[Start of Attachment]

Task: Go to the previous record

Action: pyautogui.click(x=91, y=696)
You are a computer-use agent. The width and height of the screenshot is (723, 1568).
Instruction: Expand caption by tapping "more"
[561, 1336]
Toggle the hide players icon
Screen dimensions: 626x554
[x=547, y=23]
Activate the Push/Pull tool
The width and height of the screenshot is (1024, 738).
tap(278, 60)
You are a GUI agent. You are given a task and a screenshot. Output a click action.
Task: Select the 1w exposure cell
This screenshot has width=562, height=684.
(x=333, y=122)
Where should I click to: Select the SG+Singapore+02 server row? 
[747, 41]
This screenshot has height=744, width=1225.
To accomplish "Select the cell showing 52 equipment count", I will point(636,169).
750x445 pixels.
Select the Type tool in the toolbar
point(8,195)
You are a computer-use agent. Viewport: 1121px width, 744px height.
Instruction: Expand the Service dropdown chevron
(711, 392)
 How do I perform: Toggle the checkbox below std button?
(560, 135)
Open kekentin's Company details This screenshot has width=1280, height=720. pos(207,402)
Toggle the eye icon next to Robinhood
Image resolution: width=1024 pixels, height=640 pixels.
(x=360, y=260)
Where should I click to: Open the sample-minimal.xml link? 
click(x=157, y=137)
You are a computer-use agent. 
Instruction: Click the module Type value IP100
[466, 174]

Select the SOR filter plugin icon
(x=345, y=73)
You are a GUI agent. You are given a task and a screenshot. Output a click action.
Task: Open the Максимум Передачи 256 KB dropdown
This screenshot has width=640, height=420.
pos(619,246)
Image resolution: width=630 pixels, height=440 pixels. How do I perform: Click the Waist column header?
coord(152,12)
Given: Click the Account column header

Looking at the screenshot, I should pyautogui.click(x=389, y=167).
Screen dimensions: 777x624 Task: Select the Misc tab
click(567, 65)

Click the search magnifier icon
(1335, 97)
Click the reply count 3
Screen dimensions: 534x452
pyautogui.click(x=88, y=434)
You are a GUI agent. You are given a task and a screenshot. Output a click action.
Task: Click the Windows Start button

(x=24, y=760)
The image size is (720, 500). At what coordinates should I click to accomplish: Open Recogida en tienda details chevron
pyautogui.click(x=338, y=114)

[End of Attachment]

• **The problem**
From the data above, copy each line with the string "cell" in it.

• **Result of the task**
Task: Select the 1w exposure cell
To accomplish "Select the cell showing 52 equipment count", I will point(636,169).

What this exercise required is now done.